* [About this task]: Within the entries below, find the portion that opens with the line containing "Instruction: Open the Accounts sidebar menu" and closes with the line containing "Click the 'Allowed". Retype that portion exactly and only.
-- -- --
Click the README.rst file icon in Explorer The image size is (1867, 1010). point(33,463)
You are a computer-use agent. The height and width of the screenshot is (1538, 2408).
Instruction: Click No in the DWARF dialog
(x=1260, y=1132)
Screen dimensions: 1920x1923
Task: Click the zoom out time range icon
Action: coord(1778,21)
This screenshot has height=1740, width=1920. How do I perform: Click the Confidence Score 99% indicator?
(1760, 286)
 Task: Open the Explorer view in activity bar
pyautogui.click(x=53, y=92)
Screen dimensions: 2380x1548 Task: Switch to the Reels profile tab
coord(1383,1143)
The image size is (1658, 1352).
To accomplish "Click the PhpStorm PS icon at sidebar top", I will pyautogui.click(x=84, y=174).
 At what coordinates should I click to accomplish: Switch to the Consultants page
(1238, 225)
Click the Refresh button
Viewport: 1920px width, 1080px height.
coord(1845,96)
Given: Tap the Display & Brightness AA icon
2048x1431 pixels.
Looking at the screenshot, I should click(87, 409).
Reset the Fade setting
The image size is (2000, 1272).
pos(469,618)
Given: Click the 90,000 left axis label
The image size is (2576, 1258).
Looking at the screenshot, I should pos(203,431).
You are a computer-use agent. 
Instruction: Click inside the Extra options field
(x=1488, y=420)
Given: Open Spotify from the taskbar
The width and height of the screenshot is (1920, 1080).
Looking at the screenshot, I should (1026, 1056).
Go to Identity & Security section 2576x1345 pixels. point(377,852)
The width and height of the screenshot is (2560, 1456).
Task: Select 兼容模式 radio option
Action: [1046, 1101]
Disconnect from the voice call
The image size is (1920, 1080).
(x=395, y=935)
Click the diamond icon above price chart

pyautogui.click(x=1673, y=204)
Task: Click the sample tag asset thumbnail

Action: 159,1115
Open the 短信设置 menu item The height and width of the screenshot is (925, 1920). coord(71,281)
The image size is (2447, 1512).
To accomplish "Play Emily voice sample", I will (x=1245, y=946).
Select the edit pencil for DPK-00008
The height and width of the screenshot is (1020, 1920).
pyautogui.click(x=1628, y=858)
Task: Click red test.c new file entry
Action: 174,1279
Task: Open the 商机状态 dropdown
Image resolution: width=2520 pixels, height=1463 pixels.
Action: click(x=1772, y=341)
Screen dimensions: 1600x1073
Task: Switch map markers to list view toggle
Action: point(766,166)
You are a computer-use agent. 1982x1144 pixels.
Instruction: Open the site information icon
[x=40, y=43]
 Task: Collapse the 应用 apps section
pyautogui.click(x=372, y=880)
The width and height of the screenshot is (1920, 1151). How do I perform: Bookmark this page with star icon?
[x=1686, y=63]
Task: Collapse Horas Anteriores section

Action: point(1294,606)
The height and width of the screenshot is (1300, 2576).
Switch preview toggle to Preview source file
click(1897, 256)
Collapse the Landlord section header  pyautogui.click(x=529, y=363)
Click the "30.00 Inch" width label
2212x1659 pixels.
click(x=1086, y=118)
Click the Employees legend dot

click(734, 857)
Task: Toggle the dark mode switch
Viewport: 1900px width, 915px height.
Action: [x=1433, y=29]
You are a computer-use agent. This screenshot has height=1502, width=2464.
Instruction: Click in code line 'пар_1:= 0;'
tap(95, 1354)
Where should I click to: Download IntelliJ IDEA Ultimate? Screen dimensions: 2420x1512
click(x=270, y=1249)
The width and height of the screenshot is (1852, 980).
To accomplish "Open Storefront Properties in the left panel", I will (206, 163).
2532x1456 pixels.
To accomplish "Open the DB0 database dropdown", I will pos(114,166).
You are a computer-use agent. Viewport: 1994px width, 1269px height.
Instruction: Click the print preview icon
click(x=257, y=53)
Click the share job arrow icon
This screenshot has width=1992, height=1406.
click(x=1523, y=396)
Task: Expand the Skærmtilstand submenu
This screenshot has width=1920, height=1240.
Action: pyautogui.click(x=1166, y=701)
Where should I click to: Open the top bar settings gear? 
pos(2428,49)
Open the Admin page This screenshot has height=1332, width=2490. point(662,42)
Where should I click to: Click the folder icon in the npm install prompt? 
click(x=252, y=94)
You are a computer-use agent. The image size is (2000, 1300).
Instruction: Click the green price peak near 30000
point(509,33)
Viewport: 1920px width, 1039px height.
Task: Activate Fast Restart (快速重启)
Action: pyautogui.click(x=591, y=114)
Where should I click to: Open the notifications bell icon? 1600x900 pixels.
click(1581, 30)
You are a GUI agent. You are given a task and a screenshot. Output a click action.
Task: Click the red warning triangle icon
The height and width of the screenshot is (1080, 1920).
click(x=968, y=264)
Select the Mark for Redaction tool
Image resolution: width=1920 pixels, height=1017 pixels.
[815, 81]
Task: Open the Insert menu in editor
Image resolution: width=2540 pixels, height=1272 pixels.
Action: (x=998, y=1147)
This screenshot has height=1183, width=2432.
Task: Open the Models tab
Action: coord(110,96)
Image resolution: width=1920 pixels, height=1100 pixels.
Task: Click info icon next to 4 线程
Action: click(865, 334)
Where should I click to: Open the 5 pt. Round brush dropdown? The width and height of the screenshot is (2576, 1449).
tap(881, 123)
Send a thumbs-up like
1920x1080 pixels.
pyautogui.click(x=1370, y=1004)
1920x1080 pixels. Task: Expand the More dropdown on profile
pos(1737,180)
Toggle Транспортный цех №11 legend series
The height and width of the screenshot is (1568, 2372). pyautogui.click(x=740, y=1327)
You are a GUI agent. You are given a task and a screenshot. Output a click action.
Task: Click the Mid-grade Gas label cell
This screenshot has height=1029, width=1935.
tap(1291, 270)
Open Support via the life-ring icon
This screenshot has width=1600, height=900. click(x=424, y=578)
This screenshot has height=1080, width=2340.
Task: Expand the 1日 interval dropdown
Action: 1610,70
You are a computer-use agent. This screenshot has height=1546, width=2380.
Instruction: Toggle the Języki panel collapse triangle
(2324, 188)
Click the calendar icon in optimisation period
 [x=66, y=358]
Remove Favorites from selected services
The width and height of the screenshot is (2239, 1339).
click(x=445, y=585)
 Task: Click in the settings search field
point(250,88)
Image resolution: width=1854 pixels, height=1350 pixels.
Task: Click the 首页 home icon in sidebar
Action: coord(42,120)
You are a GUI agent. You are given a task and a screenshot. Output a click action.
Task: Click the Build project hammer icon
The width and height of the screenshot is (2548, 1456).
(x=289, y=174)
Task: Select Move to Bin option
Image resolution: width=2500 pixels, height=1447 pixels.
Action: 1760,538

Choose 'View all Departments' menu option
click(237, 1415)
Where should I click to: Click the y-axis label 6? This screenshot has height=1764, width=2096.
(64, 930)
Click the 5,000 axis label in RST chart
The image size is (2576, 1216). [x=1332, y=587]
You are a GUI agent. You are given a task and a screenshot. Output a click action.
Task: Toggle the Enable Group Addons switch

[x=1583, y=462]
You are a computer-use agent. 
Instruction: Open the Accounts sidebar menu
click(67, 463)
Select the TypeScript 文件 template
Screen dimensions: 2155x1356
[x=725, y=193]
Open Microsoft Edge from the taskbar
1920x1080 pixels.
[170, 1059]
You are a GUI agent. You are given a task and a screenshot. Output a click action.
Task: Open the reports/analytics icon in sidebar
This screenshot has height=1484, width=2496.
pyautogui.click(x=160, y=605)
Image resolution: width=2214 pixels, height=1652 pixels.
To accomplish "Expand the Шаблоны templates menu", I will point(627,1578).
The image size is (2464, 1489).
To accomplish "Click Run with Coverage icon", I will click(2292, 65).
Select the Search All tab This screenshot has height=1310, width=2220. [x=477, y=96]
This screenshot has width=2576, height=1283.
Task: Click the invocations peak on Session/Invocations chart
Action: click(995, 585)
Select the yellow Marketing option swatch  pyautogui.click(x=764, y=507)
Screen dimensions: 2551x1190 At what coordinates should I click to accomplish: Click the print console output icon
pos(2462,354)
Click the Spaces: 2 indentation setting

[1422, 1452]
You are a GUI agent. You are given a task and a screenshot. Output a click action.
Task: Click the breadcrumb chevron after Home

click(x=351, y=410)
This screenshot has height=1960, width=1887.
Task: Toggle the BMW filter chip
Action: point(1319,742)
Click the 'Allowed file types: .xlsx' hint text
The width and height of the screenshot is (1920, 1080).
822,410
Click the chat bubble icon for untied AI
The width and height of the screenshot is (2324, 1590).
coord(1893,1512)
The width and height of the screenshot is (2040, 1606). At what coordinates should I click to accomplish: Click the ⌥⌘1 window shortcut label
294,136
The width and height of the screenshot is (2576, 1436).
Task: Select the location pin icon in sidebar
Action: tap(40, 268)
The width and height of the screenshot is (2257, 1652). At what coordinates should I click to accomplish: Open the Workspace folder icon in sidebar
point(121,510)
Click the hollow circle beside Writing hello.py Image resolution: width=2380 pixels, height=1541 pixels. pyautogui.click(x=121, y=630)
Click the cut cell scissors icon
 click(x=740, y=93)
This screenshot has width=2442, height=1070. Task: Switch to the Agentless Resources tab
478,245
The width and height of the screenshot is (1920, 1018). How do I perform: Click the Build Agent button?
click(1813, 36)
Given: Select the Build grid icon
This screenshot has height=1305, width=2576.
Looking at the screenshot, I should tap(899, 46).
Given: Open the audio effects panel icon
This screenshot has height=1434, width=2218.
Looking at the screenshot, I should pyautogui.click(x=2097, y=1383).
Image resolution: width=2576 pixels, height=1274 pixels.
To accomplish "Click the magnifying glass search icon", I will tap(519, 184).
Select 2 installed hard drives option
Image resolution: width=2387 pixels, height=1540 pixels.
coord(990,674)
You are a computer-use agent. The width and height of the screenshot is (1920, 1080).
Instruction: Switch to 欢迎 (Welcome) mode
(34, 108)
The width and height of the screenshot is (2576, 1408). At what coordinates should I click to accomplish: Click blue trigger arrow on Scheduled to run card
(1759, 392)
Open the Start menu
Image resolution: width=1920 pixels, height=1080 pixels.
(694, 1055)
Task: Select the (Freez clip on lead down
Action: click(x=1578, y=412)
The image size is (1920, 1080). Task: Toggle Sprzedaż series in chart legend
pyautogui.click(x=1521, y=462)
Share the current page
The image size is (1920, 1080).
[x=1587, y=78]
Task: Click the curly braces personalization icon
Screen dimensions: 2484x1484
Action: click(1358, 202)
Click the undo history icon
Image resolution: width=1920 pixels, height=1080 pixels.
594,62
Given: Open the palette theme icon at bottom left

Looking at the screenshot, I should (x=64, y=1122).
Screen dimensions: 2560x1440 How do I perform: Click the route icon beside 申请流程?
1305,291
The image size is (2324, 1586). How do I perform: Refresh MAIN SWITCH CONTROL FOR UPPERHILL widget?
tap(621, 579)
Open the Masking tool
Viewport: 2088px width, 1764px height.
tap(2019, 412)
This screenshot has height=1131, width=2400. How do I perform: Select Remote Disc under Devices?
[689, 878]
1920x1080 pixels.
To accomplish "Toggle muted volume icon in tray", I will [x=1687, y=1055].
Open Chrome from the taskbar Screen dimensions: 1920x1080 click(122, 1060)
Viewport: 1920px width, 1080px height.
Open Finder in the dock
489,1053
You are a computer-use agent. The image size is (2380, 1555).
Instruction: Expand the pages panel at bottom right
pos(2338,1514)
-- -- --
* [Response]:
Instruction: Open the Accounts sidebar menu
click(67, 463)
Select the TypeScript 文件 template
Screen dimensions: 2155x1356
[x=725, y=193]
Open Microsoft Edge from the taskbar
1920x1080 pixels.
[170, 1059]
You are a GUI agent. You are given a task and a screenshot. Output a click action.
Task: Open the reports/analytics icon in sidebar
This screenshot has height=1484, width=2496.
pyautogui.click(x=160, y=605)
Image resolution: width=2214 pixels, height=1652 pixels.
To accomplish "Expand the Шаблоны templates menu", I will point(627,1578).
The image size is (2464, 1489).
To accomplish "Click Run with Coverage icon", I will click(2292, 65).
Select the Search All tab This screenshot has height=1310, width=2220. [x=477, y=96]
This screenshot has width=2576, height=1283.
Task: Click the invocations peak on Session/Invocations chart
Action: click(995, 585)
Select the yellow Marketing option swatch  pyautogui.click(x=764, y=507)
Screen dimensions: 2551x1190 At what coordinates should I click to accomplish: Click the print console output icon
pos(2462,354)
Click the Spaces: 2 indentation setting

[1422, 1452]
You are a GUI agent. You are given a task and a screenshot. Output a click action.
Task: Click the breadcrumb chevron after Home

click(x=351, y=410)
This screenshot has height=1960, width=1887.
Task: Toggle the BMW filter chip
Action: point(1319,742)
Click the 'Allowed file types: .xlsx' hint text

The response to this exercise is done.